YEAST BREAD INGREDIENTS

Ingredients and their particular qualities affect bread’s texture, density and crust. Understanding the job of each ingredient will help you to understand the science of yeast breads.

Flours: Wheat flour contains an elastic protein called gluten, which is developed during kneading and gives bread its structure. Flours with high gluten content (hard flours), such as bread flour or all-purpose flour, yield the best results. Whole wheat and rye flours (soft flours) have less gluten; used alone, they make an extremely dense loaf. These flours are often used in combination with bread flour or all-purpose flour to achieve lighter, airier results.

Yeast: This microorganism consumes sugars in sweeteners and flours and produces carbon dioxide gas that stretches gluten strands to give breads a light, airy texture. Store yeast in the refrigerator or freezer.

Sweeteners are the food for yeast; they also tenderize, add flavor, promote browning and lengthen shelf life. White or brown sugar, molasses, honey and maple syrup are common sweeteners used in yeast breads.

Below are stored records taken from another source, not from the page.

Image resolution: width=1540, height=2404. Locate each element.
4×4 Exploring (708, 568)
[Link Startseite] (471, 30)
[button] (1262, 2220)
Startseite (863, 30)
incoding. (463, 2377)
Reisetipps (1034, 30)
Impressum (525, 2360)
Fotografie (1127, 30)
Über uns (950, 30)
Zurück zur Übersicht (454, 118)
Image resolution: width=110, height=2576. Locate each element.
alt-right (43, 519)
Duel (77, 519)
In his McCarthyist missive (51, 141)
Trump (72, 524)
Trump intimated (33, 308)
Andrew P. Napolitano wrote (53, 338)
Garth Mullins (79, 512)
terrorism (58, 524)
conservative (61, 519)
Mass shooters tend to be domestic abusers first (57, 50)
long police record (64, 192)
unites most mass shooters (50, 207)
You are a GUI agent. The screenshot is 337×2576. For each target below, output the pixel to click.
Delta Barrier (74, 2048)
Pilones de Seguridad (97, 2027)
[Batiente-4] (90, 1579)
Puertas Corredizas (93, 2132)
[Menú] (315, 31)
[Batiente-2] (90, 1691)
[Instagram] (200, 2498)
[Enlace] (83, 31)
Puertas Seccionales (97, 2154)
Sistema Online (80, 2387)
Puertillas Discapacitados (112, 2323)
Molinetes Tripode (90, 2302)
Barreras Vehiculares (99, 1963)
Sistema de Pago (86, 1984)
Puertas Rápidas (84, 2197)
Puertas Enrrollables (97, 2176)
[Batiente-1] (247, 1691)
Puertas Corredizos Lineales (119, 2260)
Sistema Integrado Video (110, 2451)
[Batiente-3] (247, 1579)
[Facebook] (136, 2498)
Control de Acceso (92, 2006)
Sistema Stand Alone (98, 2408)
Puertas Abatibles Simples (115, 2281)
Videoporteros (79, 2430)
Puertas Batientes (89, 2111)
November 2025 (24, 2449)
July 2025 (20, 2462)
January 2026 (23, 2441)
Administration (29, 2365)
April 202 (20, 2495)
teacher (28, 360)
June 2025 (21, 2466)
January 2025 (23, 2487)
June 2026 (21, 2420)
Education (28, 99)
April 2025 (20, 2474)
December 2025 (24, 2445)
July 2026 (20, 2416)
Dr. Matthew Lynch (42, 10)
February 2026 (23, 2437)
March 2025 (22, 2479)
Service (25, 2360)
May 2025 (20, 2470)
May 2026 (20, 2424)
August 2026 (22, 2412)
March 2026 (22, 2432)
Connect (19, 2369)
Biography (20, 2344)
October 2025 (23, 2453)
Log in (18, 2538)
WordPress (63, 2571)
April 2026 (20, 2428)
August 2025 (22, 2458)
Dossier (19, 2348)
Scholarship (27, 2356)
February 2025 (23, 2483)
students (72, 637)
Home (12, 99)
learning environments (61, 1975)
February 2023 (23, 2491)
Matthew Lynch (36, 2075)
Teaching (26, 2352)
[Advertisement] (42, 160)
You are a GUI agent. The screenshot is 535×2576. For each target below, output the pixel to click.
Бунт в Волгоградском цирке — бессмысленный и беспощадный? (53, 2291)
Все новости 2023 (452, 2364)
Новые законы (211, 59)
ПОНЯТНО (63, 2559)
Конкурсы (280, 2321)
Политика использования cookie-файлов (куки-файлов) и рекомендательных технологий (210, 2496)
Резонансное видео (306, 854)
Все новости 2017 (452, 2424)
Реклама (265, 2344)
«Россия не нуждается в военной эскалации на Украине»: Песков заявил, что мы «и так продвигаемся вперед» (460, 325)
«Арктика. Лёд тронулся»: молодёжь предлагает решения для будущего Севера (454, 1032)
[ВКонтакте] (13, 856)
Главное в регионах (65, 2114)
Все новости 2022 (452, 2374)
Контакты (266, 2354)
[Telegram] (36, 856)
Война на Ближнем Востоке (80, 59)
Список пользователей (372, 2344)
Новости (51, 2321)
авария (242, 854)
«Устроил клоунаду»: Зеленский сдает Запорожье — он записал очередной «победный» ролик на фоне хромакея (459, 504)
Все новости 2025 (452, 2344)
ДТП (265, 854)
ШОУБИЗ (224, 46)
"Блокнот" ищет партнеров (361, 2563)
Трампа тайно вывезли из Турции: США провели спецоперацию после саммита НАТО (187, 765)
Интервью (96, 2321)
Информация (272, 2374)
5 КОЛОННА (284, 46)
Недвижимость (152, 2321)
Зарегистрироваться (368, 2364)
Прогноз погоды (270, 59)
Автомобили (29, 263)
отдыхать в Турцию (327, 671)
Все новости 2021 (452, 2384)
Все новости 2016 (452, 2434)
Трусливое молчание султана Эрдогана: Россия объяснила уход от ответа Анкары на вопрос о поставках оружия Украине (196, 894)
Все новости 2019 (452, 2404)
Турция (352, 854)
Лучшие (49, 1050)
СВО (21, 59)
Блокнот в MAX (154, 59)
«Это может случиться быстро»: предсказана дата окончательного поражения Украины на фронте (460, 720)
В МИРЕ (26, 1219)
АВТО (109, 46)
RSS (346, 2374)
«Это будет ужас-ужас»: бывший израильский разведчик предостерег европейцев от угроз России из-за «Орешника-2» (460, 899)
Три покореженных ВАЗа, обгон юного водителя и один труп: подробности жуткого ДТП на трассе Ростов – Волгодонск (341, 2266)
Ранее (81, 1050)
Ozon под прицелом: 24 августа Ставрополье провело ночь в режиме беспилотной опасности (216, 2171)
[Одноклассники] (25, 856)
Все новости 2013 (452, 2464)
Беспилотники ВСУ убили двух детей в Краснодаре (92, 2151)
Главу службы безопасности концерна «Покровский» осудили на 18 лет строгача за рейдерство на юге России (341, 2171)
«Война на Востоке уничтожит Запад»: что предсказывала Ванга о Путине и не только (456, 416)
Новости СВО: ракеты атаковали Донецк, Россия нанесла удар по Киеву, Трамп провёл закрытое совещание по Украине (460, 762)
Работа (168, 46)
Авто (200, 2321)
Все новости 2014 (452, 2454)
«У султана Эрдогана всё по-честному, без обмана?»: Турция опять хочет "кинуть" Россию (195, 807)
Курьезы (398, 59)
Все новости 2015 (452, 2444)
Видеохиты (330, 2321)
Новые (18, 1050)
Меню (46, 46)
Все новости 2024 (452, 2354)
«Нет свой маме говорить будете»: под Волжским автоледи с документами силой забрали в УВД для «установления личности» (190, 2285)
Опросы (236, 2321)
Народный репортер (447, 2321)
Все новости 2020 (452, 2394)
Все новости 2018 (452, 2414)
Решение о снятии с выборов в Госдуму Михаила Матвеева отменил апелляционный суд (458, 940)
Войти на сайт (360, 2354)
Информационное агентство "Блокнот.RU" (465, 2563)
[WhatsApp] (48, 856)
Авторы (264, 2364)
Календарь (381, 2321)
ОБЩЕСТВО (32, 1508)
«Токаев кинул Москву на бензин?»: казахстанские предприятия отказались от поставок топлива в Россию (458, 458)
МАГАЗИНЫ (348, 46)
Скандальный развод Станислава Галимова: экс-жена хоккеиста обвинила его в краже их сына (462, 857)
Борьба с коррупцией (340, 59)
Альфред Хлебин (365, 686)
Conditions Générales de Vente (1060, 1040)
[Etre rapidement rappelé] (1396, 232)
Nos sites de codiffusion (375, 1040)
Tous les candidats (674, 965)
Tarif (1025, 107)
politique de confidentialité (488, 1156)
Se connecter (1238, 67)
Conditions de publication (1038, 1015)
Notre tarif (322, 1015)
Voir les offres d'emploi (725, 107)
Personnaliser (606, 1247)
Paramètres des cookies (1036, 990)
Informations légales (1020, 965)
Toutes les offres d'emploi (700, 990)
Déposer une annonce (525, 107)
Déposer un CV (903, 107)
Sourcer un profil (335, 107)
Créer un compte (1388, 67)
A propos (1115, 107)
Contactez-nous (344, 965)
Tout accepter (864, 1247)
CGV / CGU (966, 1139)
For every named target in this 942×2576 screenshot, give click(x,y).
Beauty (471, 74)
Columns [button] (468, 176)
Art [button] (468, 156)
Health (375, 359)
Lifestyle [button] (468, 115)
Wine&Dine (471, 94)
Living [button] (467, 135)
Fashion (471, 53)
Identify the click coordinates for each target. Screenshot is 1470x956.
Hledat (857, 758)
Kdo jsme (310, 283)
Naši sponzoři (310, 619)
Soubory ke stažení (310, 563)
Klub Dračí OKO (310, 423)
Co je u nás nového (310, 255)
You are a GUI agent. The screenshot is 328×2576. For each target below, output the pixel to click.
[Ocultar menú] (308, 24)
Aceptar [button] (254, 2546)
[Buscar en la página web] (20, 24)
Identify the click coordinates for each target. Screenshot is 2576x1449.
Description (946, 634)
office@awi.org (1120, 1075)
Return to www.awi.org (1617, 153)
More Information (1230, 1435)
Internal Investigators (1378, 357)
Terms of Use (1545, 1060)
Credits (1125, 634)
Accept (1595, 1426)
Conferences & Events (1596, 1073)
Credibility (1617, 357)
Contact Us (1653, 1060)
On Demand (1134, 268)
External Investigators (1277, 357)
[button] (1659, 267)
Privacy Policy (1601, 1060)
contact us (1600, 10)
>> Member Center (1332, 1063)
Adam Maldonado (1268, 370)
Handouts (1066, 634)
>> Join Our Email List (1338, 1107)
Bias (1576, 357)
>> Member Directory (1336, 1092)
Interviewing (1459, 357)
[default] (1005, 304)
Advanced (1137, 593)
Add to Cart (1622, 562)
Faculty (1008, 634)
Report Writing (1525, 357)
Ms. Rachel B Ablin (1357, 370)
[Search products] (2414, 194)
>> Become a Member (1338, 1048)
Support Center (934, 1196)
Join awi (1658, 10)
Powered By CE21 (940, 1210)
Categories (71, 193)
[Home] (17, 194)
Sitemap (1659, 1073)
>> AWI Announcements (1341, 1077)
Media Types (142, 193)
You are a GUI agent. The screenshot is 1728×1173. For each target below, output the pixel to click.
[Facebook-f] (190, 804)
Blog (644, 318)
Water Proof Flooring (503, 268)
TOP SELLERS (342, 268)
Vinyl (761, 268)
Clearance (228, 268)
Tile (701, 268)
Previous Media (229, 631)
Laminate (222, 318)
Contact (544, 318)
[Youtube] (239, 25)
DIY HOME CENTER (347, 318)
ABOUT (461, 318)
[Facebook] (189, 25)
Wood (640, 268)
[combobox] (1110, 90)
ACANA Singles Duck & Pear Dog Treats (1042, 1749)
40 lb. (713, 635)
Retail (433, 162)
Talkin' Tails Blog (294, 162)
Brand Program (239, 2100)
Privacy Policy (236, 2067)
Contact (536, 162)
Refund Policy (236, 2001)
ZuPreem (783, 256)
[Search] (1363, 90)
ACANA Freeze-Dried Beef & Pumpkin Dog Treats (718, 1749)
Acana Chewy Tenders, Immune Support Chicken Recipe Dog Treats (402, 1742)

Salt controls the yeast’s growth. Use the amount given in the recipe—too much salt will prevent the yeast from growing, but not enough will let the yeast grow too fast too soon, and then collapse.

Liquids: Water and milk are the primary liquids used in bread. Water gives a crunchy crust; milk gives a softer crust and a more tender crumb. Always warm liquid to the temperature stated in the recipe. Too cold, and the yeast will be slow to activate; too hot, and it will kill the yeast.

Fats (and eggs) tenderize, add moisture, carry flavor and give richness to breads.